_Tâches et exercices_.
• 1. D'après le texte de la page, quel outil doit retarder les écritures sur le disque ?
• 2. Recopiez les lignes fournies depuis la première jusqu'à la ligne contenant « Click the package » incluse, consignes comprises, en décalant de 92 chaque nombre des coordonnées données en réponse.

_Texte de la page_.
Bon, apriori, ce SSD est un peu lent  :Very Happy:   Y'a aussi laptop-mode qui doit retarder les écritures sur le disque et la config du noyau en CONFIG_NO_HZ=y / CONFIG_RCU_FAST_NO_HZ=y (entre autres paramètres) pour préserver la batterie qui peuvent (peut-être) entrer en compte. Mais là, c'est juste horrible...

A la longue je pense désactiver tous les types de mise en veille pour restreindre le temps d'exécution d'un potentiel reiserfsck. Au pire je configurerai rc.conf avec rc_parallel.

_Lignes fournies_.
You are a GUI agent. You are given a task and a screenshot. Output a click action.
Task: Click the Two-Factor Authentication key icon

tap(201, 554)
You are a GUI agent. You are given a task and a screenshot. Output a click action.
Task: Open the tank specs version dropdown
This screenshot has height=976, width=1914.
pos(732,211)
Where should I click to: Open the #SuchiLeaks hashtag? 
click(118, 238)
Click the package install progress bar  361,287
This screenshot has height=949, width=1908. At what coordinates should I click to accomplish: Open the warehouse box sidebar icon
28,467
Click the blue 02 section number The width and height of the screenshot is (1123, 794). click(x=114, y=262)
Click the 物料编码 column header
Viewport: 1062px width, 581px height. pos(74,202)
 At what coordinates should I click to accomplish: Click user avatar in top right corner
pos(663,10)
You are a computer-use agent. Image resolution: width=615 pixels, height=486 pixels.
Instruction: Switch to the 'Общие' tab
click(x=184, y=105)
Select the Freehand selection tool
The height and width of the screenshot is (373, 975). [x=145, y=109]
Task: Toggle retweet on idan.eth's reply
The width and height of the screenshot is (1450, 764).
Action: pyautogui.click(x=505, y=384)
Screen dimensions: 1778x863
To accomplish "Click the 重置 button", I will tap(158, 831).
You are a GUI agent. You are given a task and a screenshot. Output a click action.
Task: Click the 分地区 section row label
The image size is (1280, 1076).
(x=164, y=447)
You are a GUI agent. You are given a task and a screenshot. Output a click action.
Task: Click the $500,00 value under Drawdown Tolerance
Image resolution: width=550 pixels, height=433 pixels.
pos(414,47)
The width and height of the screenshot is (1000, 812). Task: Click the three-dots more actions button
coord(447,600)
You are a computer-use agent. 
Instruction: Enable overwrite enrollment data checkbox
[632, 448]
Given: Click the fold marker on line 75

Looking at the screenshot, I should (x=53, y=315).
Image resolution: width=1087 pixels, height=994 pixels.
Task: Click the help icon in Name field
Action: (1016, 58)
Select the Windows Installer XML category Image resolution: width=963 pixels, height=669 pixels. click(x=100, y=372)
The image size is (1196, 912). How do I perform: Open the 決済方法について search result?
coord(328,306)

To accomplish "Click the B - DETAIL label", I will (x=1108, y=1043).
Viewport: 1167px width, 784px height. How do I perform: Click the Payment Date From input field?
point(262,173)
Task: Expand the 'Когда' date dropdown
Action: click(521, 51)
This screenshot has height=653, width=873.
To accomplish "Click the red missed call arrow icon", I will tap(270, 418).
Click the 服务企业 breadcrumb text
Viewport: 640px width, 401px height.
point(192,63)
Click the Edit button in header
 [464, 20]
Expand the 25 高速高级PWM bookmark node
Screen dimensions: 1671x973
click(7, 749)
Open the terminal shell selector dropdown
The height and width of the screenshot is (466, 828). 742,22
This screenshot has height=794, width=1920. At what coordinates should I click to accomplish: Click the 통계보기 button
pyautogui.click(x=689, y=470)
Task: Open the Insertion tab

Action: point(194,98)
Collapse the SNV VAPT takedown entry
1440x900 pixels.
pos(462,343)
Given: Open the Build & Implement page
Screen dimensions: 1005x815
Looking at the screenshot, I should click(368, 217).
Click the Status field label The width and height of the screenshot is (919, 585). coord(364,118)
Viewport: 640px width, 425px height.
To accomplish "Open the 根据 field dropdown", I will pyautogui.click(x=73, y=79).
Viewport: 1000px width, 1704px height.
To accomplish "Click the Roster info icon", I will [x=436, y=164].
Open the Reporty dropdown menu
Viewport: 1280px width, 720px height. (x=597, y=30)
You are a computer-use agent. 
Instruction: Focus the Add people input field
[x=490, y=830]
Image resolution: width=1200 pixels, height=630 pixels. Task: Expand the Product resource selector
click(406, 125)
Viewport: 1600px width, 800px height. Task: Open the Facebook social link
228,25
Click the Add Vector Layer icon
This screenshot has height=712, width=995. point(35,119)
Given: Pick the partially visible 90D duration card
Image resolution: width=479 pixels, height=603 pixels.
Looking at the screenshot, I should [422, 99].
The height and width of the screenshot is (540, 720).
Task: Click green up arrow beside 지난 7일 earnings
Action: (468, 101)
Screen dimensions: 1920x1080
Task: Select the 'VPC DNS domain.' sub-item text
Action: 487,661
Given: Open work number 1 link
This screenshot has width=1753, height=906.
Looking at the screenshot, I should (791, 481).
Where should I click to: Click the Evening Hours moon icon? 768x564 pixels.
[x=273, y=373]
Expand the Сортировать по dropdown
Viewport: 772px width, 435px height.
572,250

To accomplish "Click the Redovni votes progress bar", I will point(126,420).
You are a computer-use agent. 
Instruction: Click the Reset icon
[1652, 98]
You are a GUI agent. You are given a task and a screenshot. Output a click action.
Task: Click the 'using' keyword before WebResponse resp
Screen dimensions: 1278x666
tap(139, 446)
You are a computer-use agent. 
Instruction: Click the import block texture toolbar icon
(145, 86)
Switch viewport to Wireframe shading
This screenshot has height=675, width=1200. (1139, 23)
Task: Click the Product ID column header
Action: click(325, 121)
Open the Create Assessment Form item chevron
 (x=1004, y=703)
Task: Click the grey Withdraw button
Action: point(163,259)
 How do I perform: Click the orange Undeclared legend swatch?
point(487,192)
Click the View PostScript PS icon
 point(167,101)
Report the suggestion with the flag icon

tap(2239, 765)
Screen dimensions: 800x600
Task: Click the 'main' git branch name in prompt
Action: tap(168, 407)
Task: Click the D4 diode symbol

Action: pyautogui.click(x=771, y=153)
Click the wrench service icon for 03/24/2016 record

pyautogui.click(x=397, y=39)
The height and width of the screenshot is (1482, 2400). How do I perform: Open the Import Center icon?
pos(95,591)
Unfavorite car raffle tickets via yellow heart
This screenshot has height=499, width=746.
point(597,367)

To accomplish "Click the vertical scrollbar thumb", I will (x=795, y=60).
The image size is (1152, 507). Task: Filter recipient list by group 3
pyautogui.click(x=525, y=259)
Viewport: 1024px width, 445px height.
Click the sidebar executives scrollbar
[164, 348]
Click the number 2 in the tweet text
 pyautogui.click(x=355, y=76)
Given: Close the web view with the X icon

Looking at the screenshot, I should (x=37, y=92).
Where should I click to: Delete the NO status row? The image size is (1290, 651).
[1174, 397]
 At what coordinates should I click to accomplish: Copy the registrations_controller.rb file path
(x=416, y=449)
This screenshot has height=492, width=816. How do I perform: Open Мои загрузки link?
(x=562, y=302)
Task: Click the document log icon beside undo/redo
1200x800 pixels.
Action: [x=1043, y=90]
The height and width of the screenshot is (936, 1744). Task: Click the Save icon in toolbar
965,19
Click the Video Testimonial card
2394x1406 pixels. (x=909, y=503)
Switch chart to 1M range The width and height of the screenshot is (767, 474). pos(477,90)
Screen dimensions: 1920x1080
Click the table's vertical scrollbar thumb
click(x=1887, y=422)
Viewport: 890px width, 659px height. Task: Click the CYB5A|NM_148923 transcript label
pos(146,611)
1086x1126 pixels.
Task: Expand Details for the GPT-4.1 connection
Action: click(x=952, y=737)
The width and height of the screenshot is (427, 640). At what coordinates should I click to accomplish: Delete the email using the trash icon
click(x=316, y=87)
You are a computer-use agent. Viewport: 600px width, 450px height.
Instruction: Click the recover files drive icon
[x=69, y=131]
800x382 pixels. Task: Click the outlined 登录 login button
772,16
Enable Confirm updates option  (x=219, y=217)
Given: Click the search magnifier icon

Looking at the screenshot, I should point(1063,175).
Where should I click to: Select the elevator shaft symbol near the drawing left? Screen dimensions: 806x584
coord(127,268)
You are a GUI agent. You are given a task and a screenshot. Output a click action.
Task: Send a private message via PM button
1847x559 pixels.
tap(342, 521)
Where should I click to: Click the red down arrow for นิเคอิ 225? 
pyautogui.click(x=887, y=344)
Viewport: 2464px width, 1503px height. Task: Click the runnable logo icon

_Réponses aux tâches_.
• 1. laptop-mode

• 2.
You are a GUI agent. You are given a task and a screenshot. Output a click action.
Task: Click the Two-Factor Authentication key icon

tap(293, 646)
You are a GUI agent. You are given a task and a screenshot. Output a click action.
Task: Open the tank specs version dropdown
This screenshot has height=976, width=1914.
pos(824,303)
Where should I click to: Open the #SuchiLeaks hashtag? 
click(210, 330)
Click the package install progress bar  453,379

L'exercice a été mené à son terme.